> **TEXT PASSAGE**
Friday, May 19, 2017

Guardians of the Galaxy Vol. 2

The characters have been introduced, and have come together to forge a resilient team.

Traits briefly developed in vol. 1 must now be convincingly expanded upon in order to keep generating cheeky sly endearingly rebellious momentum, even if the Guardian's antics are no longer officially outlawed.

Rocket (Bradley Cooper) screws up though, and, after saving a guilded race from a thick-skinned monster, he steals some of their precious batteries to profit on the side, and that very same none-too-amused excessively proud community decides to vengefully hunt the Guardians down consequently, which leaves them troubled and divided after Star-Lord (Chris Pratt) meets his father (Kurt Russell as Ego) who turns out to be an immortal Celestial.

For the first time.

Ego wants to destroy the galaxy but I've said too much already.

Nevertheless.

There's still more to be told.

Yondu (Michael Rooker) and Rocket wind up imprisoned after Yondu's crew mutinies and deprives him of his mellifluous arrow.

While imprisoned, Rocket begins to understand that perhaps he is somewhat abrasive, as he's critique by the rather unpolished Yondu, and referred to as "a professional asshole."

Sticking two assholes in prison together and having them play who's the severest was a great idea, and one that helped them tone it down a bit without spoiling their characteristic alarm.

A new empathic character named Mantis (Pom Klementieff) complicates Star-Lord and Gamora's (Zoe Saldana) relationship after revealing his true feelings, and they interrelate ala Sam and Diane of old afterwards as pride and improvisation delicately yet ruggedly blend.

> **SOURCE MATERIAL**

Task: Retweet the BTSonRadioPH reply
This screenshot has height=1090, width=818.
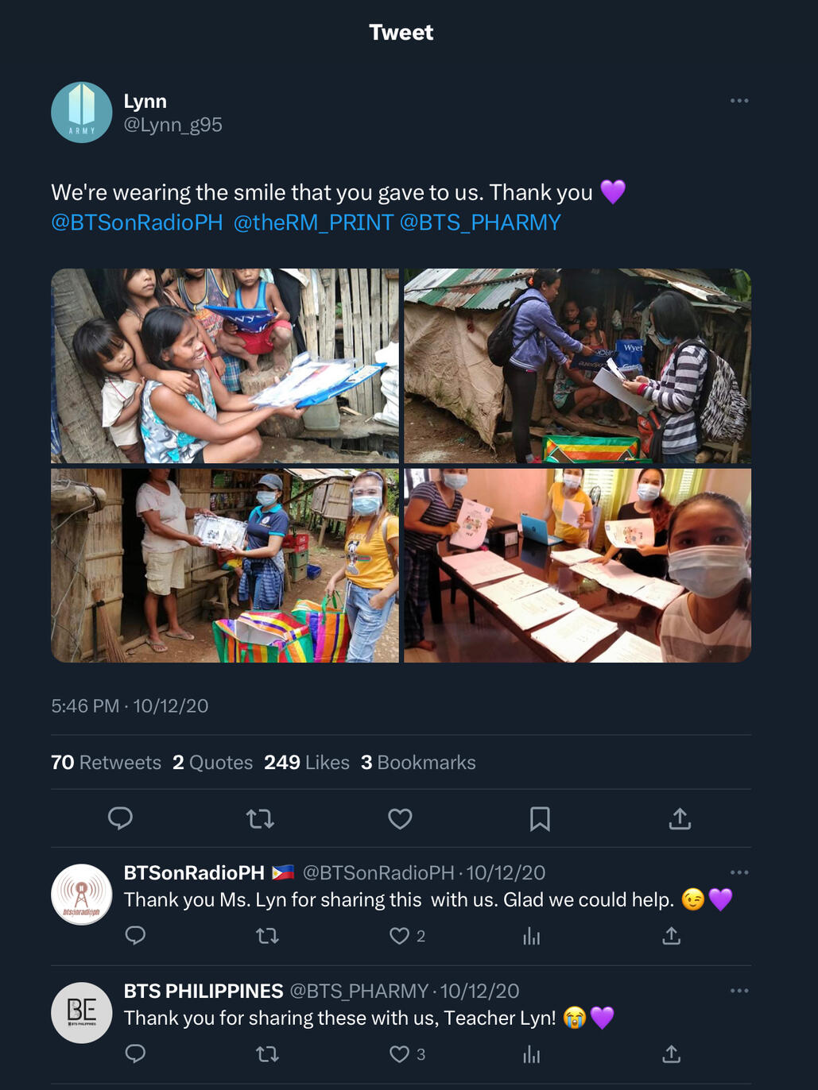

> **LIST OF TASKS**
1. In the Guardians of the Galaxy Vol. 2 review, why does the proud community set out to hunt the Guardians down?
2. Revise a stretch of the Guardians of the Galaxy Vol. 2 review, starting at the words "Traits briefly developed" and stopping after "the first time.", with "monster" changed to "beast".
3. Pick up the Guardians of the Galaxy Vol. 2 review from where it stops.
The lines placed after the Guardians of the Galaxy Vol. 2 review have no connection to it.

> **ANSWERS FOR THE TASKS**
1. After the Guardians saved that gilded race from a thick-skinned monster, Rocket stole some of its precious batteries to make a profit on the side. The community was not amused and chose to hunt the Guardians down in revenge.

2.
Traits briefly developed in vol. 1 must now be convincingly expanded upon in order to keep generating cheeky sly endearingly rebellious momentum, even if the Guardian's antics are no longer officially outlawed.

Rocket (Bradley Cooper) screws up though, and, after saving a guilded race from a thick-skinned beast, he steals some of their precious batteries to profit on the side, and that very same none-too-amused excessively proud community decides to vengefully hunt the Guardians down consequently, which leaves them troubled and divided after Star-Lord (Chris Pratt) meets his father (Kurt Russell as Ego) who turns out to be an immortal Celestial.

For the first time.

3.
Star-Lord must also relate to his newfound dad while Gamora contends with her psychotic sister (Karen Gillan as Nebula), the former becoming more estranged as the latter begin to bond.

The Guardians themselves are concerned with their collective identity and whether or not their wild unheralded intergalactic shenanigans have united them together as an im/penitent family?

Without acknowledging the unconscious focus of many of their conversations, they consider the nature of their beguiling consensus, while unravelling supervillainous plots and doing their best to universally grind.

Drax's (Dave Bautista) comments thematically reflect this Guardians of the Galaxy Vol. 2 prerogative, as his colourful blunt wholesome yet provocative observations coddle and crucify the group as a whole.

Groot (Vin Diesel) assists as well.

It's a great sequel, multilaterally pondering life and why it's worth living without sugarcoating its contentions or shying away from its responsibilities from diametrically opposed perspectives.

Big time.

Complacency is structurally criticized as its warm and friendly formal aspects contradict its argumentative content, until the Guardians realize that if both its fuzzy and festive features are to continuously chill, or if Ego conversely gains the upper hand, their raison d'ĂȘtre, their status as Guardians of the Galaxy, will become somewhat mute, multivariably speaking.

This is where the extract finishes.